Without government support it is unlikely that operation of the POST array can be sustained. Since data from the array can be directly useful to public agencies like Fisheries and Oceans Canada and the Pacific Salmon Commission that are responsible for ensuring the long-term sustainability of Fraser sockeye and managing the fisheries that impact them, we urge your Commission to consider including in its report recommendations that the Government of Canada help ensure the array is maintained and extended.
As stated in Cooke, et al. (2007):
“Telemetry is a tool that has the potential to integrate research across disciplines and between the lab and field to advance the science of fish migration biology.”
POST representatives are available and willing to appear before the entire Commission or to meet with staff to provide more specific information and answer questions about the program.
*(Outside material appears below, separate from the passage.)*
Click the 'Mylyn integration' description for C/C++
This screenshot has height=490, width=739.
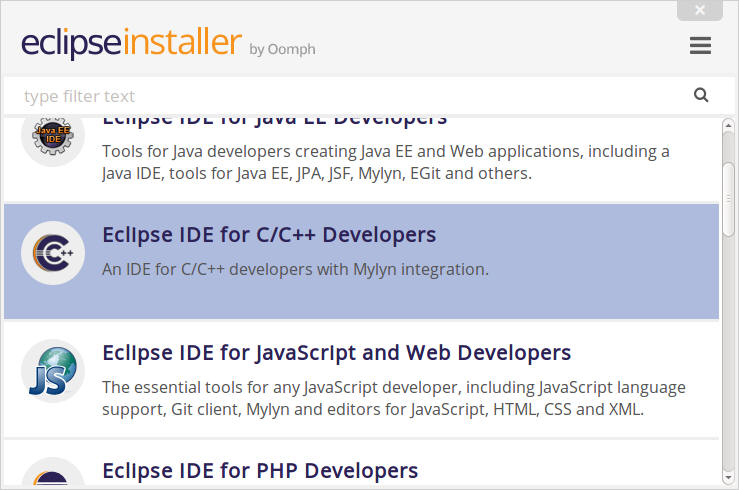(295, 269)
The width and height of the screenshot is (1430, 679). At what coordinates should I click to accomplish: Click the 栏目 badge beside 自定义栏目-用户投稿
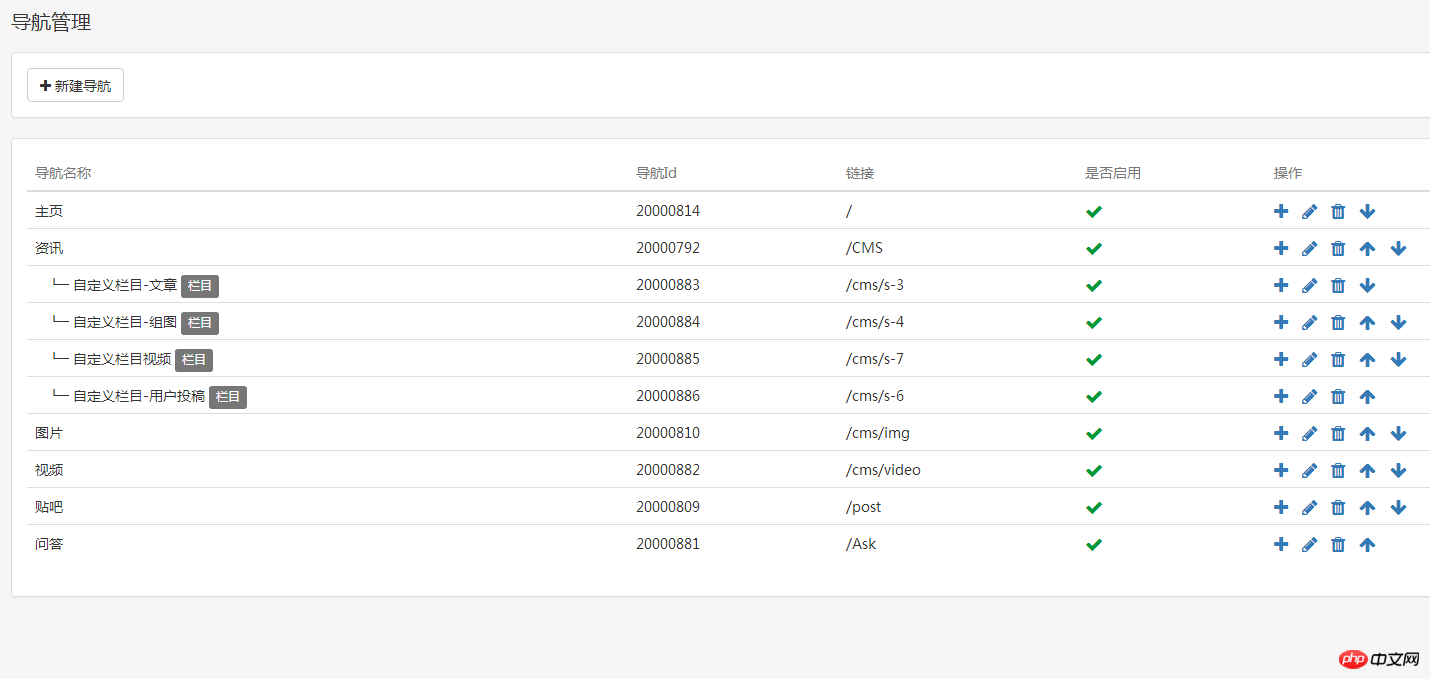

Additional information about POST, including a complete bibliography of publications based on POST data, is also available at www.postcoml.org.
References (in alpha order)
Cooke SJ, Hinch SG, Farrell AP, Patterson DA, Miller-Saunders, K, et al. (2008) Developing a mechanistic understanding of fish migrations by linking telemetry with physiology, behavior, genomics and experimental biology: an interdisciplinary case study on adult Fraser River sockeye salmon. Fisheries 33: 321-338.
Crossin GT, Hinch SG, Welch DW, Cooke SJ, Patterson DA, et al. (2009) Physiological profiles of sockeye salmon in the Northeast Pacific Ocean and the effects of exogenous GnRH and testosterone on rates of homeward migration. Marine and Freshwater Behaviour and Physiology 42: 89-109.
Crossin GT, Hinch SG, Cooke SJ, Cooperman MS, Patterson DA, et al. (2009) Mechanisms influencing the timing and success of reproductive migration in a capital-breeding, semelparous fish species: the sockeye salmon. Physiological & Biochemical Zoology 82: 635–652.
Crossin GT, Hinch SG, Cooke SJ, Welch DW, Patterson DA, et al. (2008) Exposure to high temperature influences in the behaviour, physiology, and survival of sockeye salmon during spawning migration. Canadian Journal of Zoology 86: 127-140.
Crossin GT, Hinch SG, Cooke SJ, Welch DW, Batten SD, et al. (2007) Behaviour and physiology of sockeye salmon homing through coastal waters to a natal river. Marine Biology 152: 905-918.
Farrell AP, Hinch SG, Cooke SJ, Patterson DA, Crossin GT, et al. (2008) Pacific salmon in hot water: applying metabolic scope models and biotemetry to predict the success of spawning migrations. Physiological and Biochemical Zoology 81: 697-709.
Welch DW, Melnychuk MC, Rechisky E, Porter AD, Jacobs MC, et al. (2009) Freshwater and marine migration and survival of endangered Cultus Lake sockeye salmon (Oncorhynchus nerka) smolts using POST, a large-scale acoustic telemetry array. Canadian Journal of Fisheries and Aquatic Science 66: 736-750.